Tüm hukuksuzlukların, baskıların faturasının emekçilere kesildiğini dile getiren Göçmen, son iki haftada ülke ekonomisinin alt üst olduğuna dikkat çekti.  Göçmen, şunları söyledi:

“Borsa taban, döviz kurları ise tavan yapmıştır. Kurdaki yükselişi engellemek için son iki haftada 25 milyar dolara ulaşan bir döviz rezervi satılmıştır.  Böylece son iki yıldır işçilerin, emekçilerin, emekliklerin, asgari ücretlilerin yani hepimizin maaşlarının, ücretlerinin TÜİK’in sahte enflasyonu ile baskılanması üzerinden biriktirilen rezerveler sadece son iki hafta da buharlaşmıştır.  Bu tablo doğrudan hepimizin sofrasına yansıyacak yeni zamların, açlık sınırına dayanmış maaşların, ücretlerin daha da erimesinin habercisidir.  Emeğin haklarının yok sayıldığı, demokrasinin, hukukun, adaletin kırıntılarının dahi ortadan kaldırılmak istendiği sancılı bir süreçten geçiyoruz.  Bizler meslek odaları, sendika üyeleri ve tüm halk katmanları olarak bu karanlık tabloda hepimiz kaybetmeye devam ediyoruz.

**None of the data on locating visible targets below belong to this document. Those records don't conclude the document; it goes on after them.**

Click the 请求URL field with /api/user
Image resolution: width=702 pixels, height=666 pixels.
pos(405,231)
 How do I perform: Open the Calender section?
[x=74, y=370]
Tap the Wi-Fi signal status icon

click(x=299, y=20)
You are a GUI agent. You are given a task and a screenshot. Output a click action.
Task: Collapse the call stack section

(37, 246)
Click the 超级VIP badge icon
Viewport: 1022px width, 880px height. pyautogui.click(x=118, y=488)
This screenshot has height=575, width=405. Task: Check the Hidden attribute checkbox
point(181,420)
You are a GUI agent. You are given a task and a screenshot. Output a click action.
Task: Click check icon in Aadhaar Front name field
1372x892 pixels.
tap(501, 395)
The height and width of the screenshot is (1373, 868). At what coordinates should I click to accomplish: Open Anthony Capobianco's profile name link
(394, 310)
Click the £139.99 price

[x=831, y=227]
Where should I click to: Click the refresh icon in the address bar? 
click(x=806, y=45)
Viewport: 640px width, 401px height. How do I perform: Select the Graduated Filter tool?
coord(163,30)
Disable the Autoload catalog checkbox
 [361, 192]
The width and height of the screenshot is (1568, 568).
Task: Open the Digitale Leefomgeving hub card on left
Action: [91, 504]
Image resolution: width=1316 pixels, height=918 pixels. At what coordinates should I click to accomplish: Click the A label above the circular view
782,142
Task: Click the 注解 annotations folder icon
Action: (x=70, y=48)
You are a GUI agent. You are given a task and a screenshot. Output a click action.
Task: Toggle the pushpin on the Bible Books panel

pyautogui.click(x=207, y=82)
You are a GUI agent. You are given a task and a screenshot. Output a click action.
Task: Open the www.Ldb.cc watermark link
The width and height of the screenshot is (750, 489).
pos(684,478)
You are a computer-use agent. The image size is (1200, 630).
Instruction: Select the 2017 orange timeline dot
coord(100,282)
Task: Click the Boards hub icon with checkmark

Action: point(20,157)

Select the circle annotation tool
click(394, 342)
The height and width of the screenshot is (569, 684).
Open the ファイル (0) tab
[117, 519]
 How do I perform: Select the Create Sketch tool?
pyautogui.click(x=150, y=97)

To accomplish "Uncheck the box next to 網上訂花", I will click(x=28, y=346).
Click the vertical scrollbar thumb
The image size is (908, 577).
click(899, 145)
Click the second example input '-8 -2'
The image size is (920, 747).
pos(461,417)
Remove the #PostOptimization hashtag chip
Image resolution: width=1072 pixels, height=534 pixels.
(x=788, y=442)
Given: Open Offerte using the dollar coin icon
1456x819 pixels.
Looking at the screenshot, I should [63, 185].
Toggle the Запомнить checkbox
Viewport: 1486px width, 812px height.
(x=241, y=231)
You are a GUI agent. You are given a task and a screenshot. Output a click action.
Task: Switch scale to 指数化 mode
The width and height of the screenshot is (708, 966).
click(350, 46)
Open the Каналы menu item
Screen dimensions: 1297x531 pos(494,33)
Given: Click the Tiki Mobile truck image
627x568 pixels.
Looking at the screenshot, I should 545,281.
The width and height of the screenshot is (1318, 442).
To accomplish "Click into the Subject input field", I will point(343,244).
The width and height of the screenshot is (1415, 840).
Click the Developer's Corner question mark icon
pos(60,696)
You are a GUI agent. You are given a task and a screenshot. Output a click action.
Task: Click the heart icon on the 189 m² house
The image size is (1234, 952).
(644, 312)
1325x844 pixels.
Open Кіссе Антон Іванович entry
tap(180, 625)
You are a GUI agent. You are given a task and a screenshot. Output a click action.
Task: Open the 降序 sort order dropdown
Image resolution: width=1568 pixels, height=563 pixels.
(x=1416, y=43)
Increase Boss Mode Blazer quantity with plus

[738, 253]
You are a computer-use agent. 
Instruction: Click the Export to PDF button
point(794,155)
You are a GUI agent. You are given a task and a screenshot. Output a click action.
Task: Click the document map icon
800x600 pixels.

Bizler en temel haklarımızı yok sayan, emeğe kölelik dayatan bu düzeni kabul etmiyoruz. Bu nedenle ayaktayız. Omuz omuza mücadele etmekten başka seçeneğimiz yok. Ülkeyi yönetenlere de buradan çağrıda bulunuyoruz. Yeter artık. Barışçıl protesto hakkını engellemekten vazgeçin. Bu hakkı kullanmaktan başka bir şey yapmadığı için gözaltına alınanları, tutuklananları serbest bırakın. Üniversite öğrencilerinin, çocuklarımızın üzerinden ellerinizi çekin. Hukuktan yoksun şafak baskınlarına, gözaltı ve tutuklamalara derhal son verin. Bizler demokratik bir ülke ve insanca yaşam için haklarımız ve geleceğimizden vazgeçmeyeceğiz.”